Salcantay (Nevado Salcantay) or Salkantay (Nevado Salkantay), Sallqantay in Quechua is the highest peak of the Willkapampa mountain range, part of the Peruvian Andes. It is located in the Cusco Region, about 60 km (40 mi) west-northwest of the city of Cusco. It is the 38th highest peak in the Andes, and the twelfth highest in Peru. However, as a range highpoint in deeply incised terrain, it is the second most topographically prominent peak in the country, after Huascarán.
Salcantay was first climbed in 1952 by a French-American expedition comprising Fred D. Ayres, David Michael, Jr., John C. Oberlin, W. V. Graham Matthews, Austen F. Riggs, George I. Bell, Claude Kogan, M. Bernard Pierre, and Jean Guillemin. All except Oberlin, Riggs, and Guillemin made the summit. Two years later Fritz Kasparek fell through a cornice near the summit on the NE ridge.
On June 17, 2013 Nathan Heald(USA), Thomas Ryan(USA), and Luis Crispin(Peru) made the summit at 10:30am after 9 hours of climbing from a high camp at 5,500mts. on the NE ridge. This makes Crispin the first Peruvian climber to summit the mountain. The team took a reading of 6,279mts., S 13° 20.027’, W 72° 32.596’, on a GPS device.On July 31st, 2013 a second team led by Nathan Heald(USA), consisting of James Lissy(USA) and Edwin Espinoza Sotelo(Peru)make the summit by the NE ridge. Due to glacial retreat, the route is now calculated to be graded D on the French adjectival scale. This makes Heald the only person to have summited the mountain twice.

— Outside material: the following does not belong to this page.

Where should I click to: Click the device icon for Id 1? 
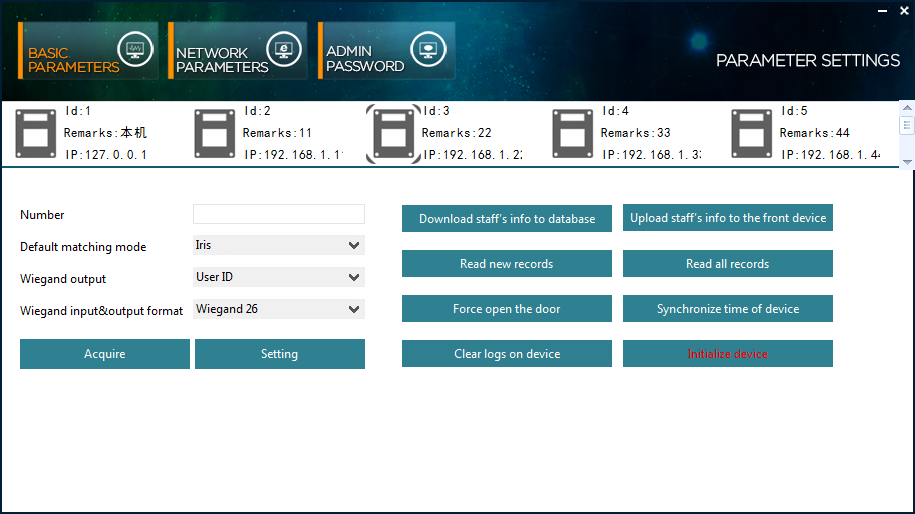pos(36,134)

The standard route on the mountain is the Northeast ridge. Accessing the route typically involves three days of travel from Cusco. The climb involves about 1,800 m (5,900 ft) of vertical gain, on glacier, snow, ice, and some rock.

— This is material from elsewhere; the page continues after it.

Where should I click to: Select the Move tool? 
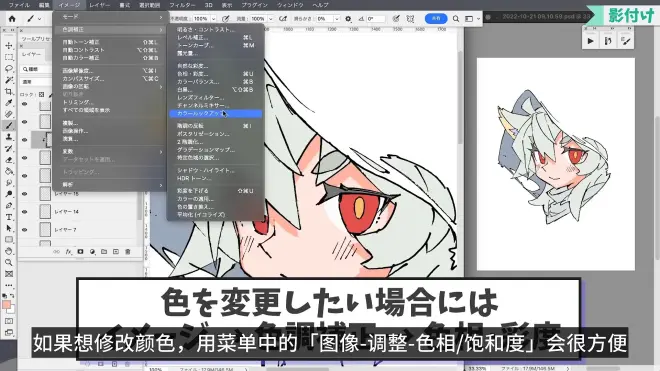tap(9, 45)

The name Salkantay is from sallqa, a Quechua word meaning wild, uncivilized, savage, or invincible, and was recorded as early as 1583. The name is thus often translated as “Savage Mountain”.
Directly to the north of Salkantay lies Machu Picchu, which is at the end of a ridge that extends down from this mountain. Viewed from Machu Picchu’s main sundial, the Southern Cross is above Salkantay’s summit when at its highest point in the sky during the rainy season. The Incas associated this alignment with concepts of rain and fertility, and considered Salkantay to be one of the principal deities controlling weather and fertility in the region west of Cuzco.